James Tynion’s “Legion of Doom” interludes occasionally surprise and delight me. Other times, they make me consider dropping this title altogether. In either scenario, they always include far too many words, most often arranged in unnatural, opaque structures. That’s where we are with Justice League #22, again. There is some interesting, maybe even welcome, information provided about Perpetua and the origin of all we know. Allusions to Crisis on Infinite Earths elicit their intended gleeful giggles. But we have twenty pages of story with very few significant developments.
Tynion emphasizes interpersonal interaction between Perpetua and her children, but the character work is fairly bland. What is Pereptua’s motivation? At one point, she says she wants to ensure that all her children live, but then later seems intent on—as her son, the Monitor, points out—”risking infinite lives” to protect herself from cosmic judgment. We can take the easy way out and say she’s just crazy—and maybe she is—but there doesn’t appear to be a clear statement from Tynion to that effect.
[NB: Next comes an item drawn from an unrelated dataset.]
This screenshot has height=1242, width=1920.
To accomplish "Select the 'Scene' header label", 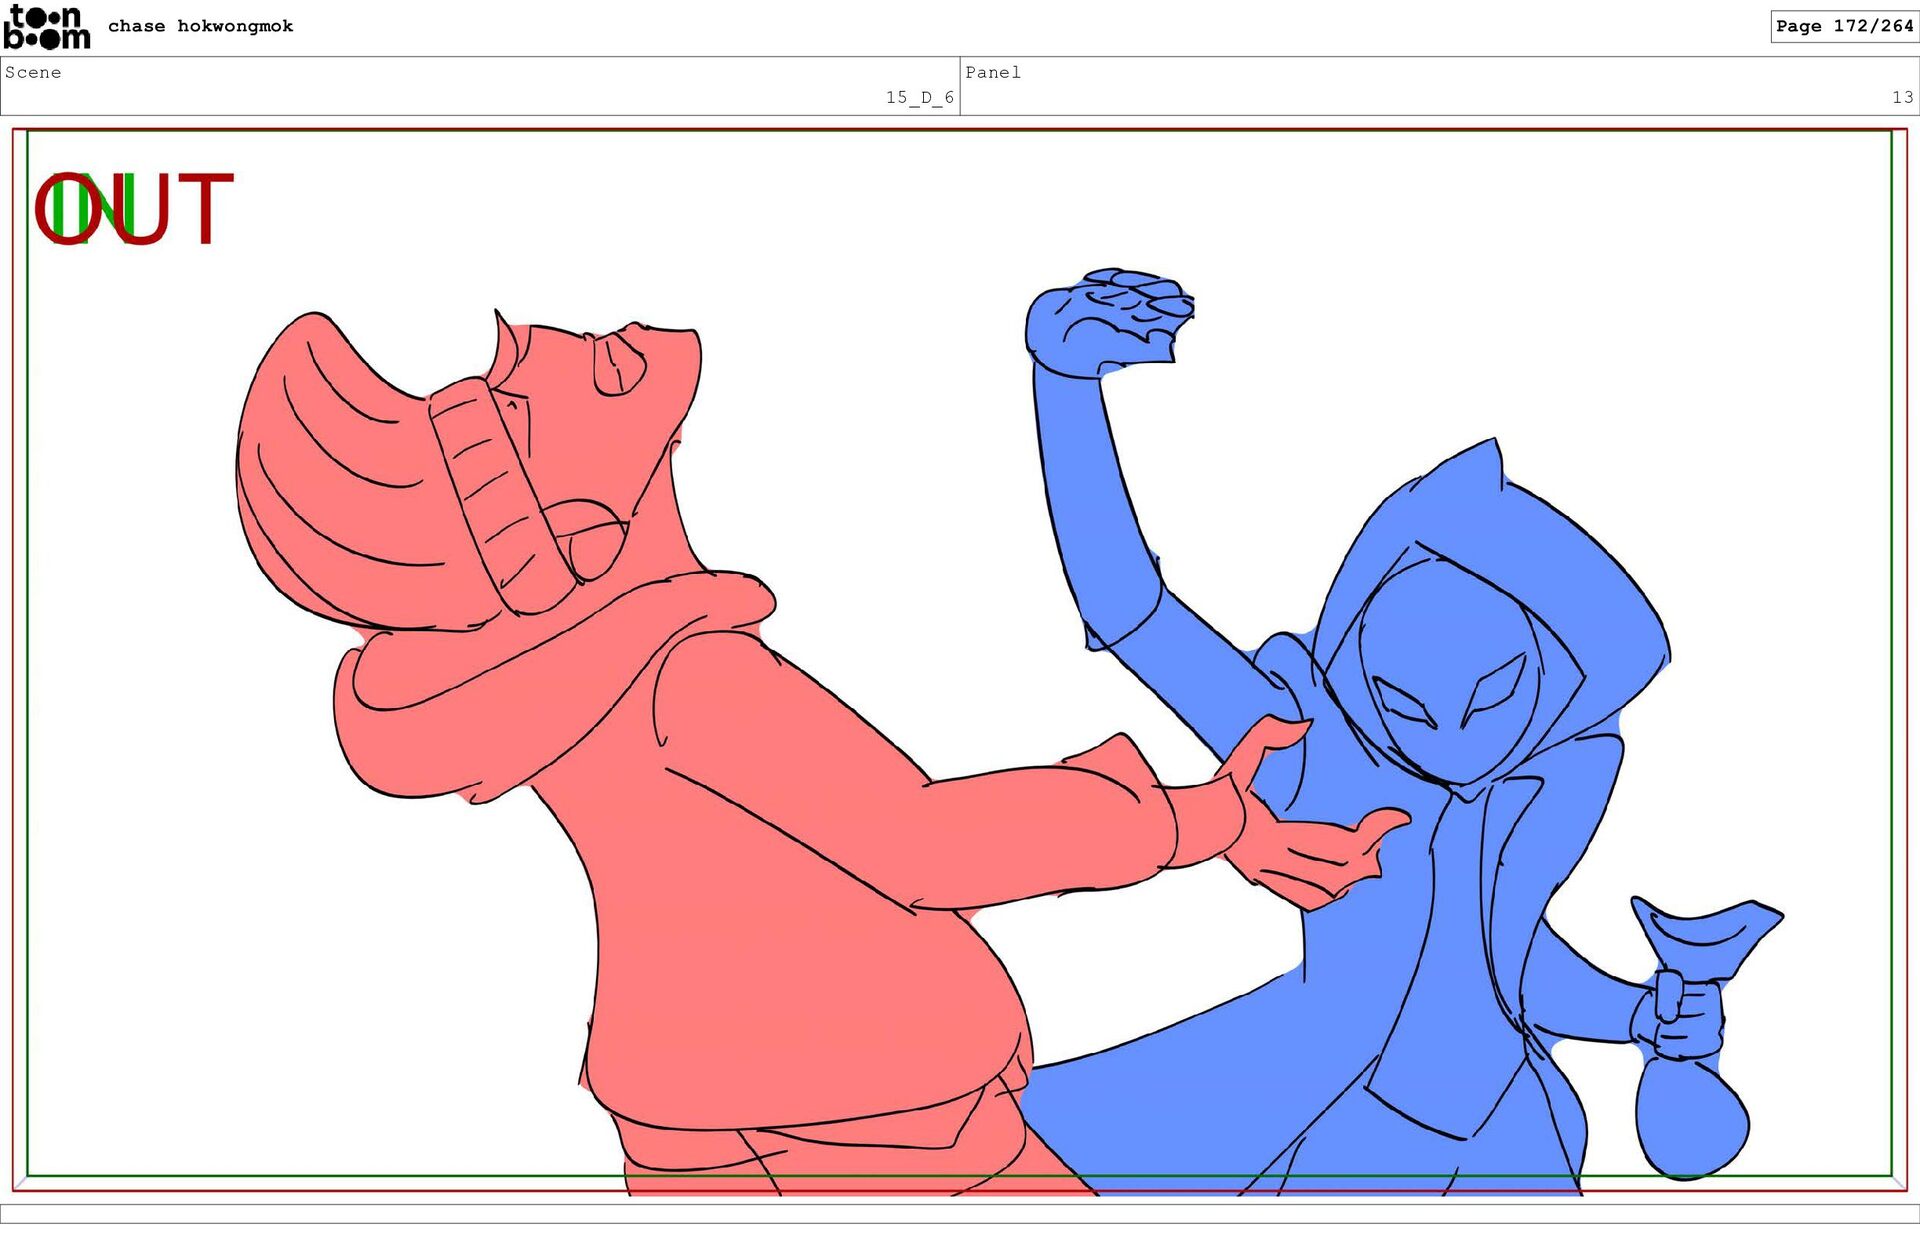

As usual, there are some silly mistakes, too. In the first present-day bookend, Jarro threatens to shove “that door knob” into some unspecified part of Lex Luthor’s body, but that doorknob never makes an appearance in the scene. In fact, no door knob makes an appearance in that scene. Perpetua calls her children “the first beings,” but is she not a being? Are those who sent her not beings? And if her children are the first beings, would that not also imply that her multiverse is the first multiverse, since a multiverse is populated with universes, which are in turn populated with beings? And if it’s the first multiverse, then why does she tell them that she created it in a “classic tripartite form?” How can there be classic forms at the dawn of everything?
But Manapul

As I read the comments in our Upcoming Comics post, I noticed a common thread: folks were apprehensive on Tynion, but excited about Francis Manapul. Well, Manapul does not disappoint, and the book does look delicious. When he colors his own work, it’s hard for me to imagine a more pleasing aesthetic in all of comics. But his work—and the quality lettering of Tom Napolitano—are unfortunately insufficient to compensate for poor writing. This tale would have been better served as a three-to-five page recollection of the World Forger, because by the end of this issue, we know very little about who Pereptua actually is, and just a little bit more than we did about what she has done.
Recommended if…
- You’re a completist.
- Manapul is enough for you.
Overall
Unfortunately, the Tynion-helmed Justice League #22 met my expectations: the writing was verbose, at times incoherent, and error-prone. Manapul’s artwork is as gorgeous as we knew it would be, and Napolitano does a fine job with way too many words; but, in the end, this installment of the title fails to add much to the narrative backdrop of New Justice, and likewise misses an opportunity to make Perpetua a rounder character.
SCORE: 5.5/10
DISCLAIMER: Batman News received an advance review copy of this book.